Option for speeding up runtime field queries #81124

nik9000 · 2021-11-29T19:45:00Z

This adds an option to runtime fields that attempts to speed up queries
against them by running a first pass "approximation" against the search
index. This should usually be faster than running the script against
every potential match which is how we execute queries against runtime
fields right now.

Take, for example, the query for the HTTP method POST against an
apache log line. Apache logs look like:

6.157.0.0 - - [1998-05-03T03:48:46-05:00] "POST /cgi-bin/trivia/Trivia.pl HTTP/1.0" 200 4807

And you can extract the method with a script like:

String m = doc["message"].value;
int start = m.indexOf('"') + 1;
int end = m.indexOf(" ", start);
emit(m.substring(start, end));

A query like {"term": {"method": "POST"}} can be approximated as a
for the substring POST.

Our rally track http_logs has exactly this data with the message field
as a wildcard field and wildcard fields. Without the approximation
added by this change the query above has to run the script 25 million
times.

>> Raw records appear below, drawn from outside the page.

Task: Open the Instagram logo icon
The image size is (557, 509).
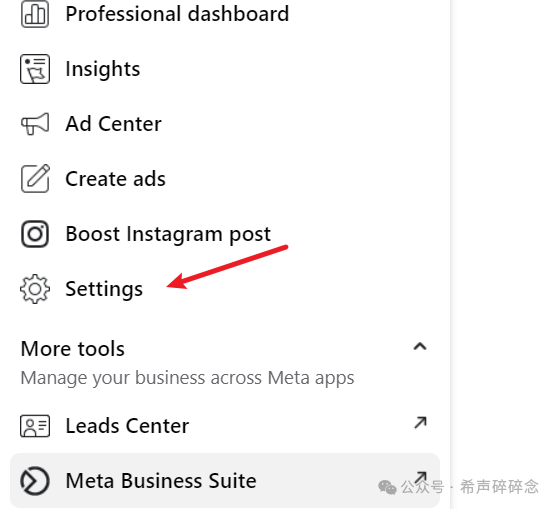Action: pos(35,234)
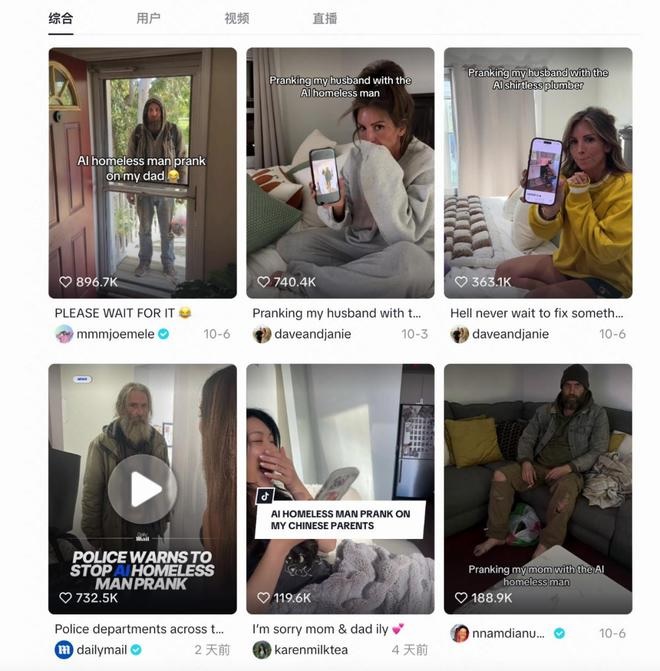The height and width of the screenshot is (671, 660).
Task: Click heart icon showing 740.4K likes
Action: [x=263, y=282]
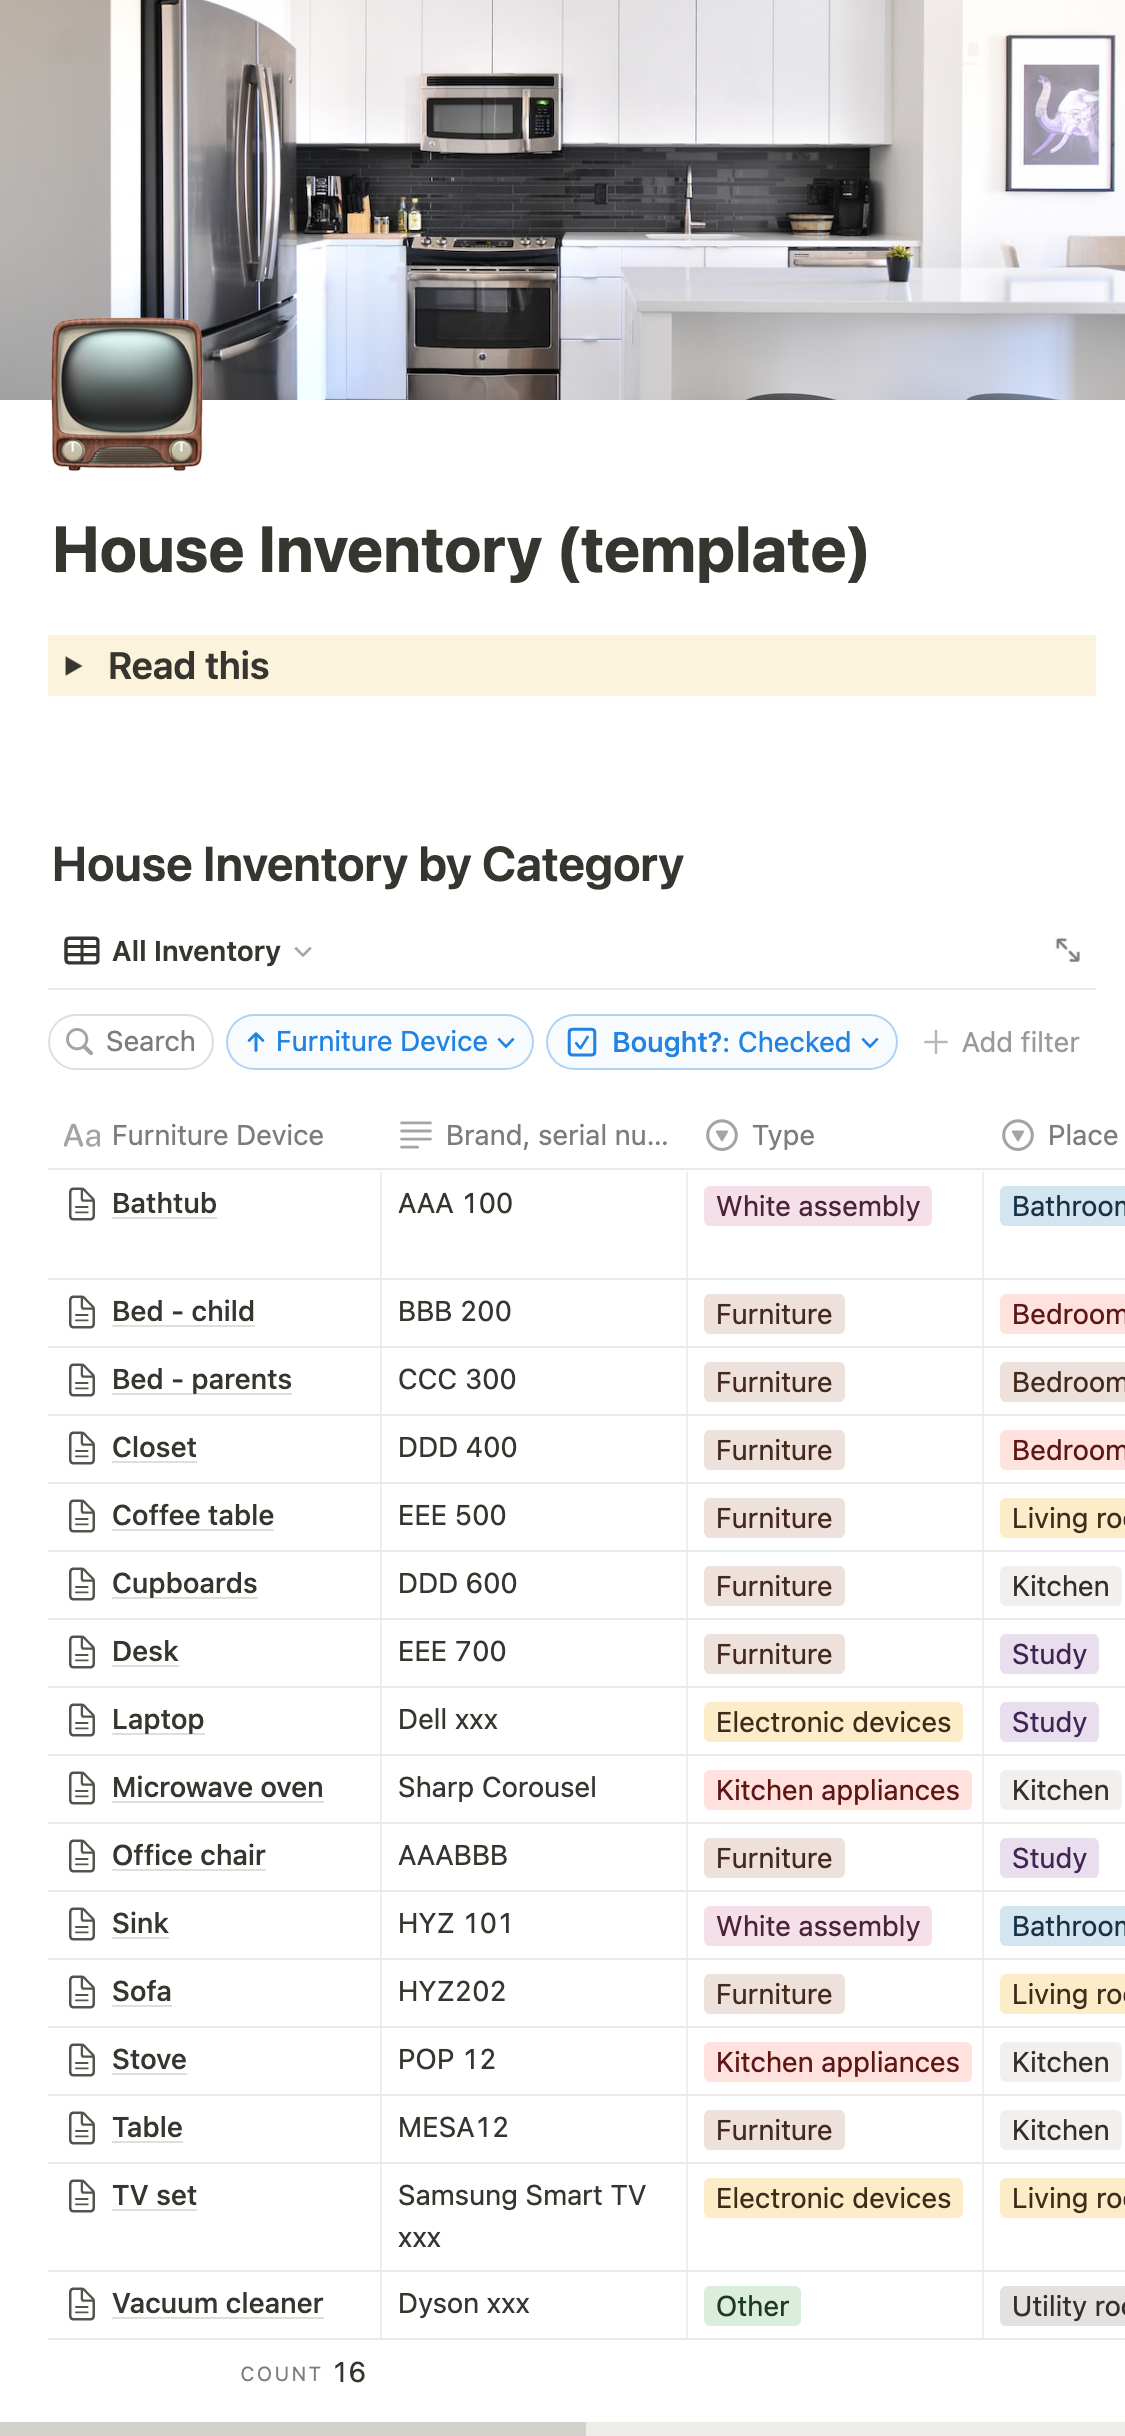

On my desktop it takes about 40 seconds. With the approximation
added by this query the query above has to run the script 400 thousand
times. On my desktop this let's the working set fit into memory and the
query takes 250 milliseconds. That's 160 times faster. Great! That's
pretty close to a best case scenario for this change though. But, not
totally uncommon.

The actual best case scenario for this change is a constant. It's
reasonable to create a runtime field for to add a constant value to data
in an old index with a script like emit(0). This change will
approximate range and term queries against this runtime field as
either match_all or match_none. The latter will skip running the
script entirely which seems like it could be a substantial performance
improvement. match_all is basically how runtime fields work now.

It's also reasonably common to write runtime fields that convert units
like emit(doc.rx / 1024) which converts bytes to kibibytes. This
change allows queries like {"range": {"rx.kb":{"gt": 1000"}}} to be
approximated by {"range": {"rx":{"gt": 1000024"}}}. If the approximation
is very selective then this is also a huge performance boost. If the
approximation isn't selective then it should amount to no change in speed.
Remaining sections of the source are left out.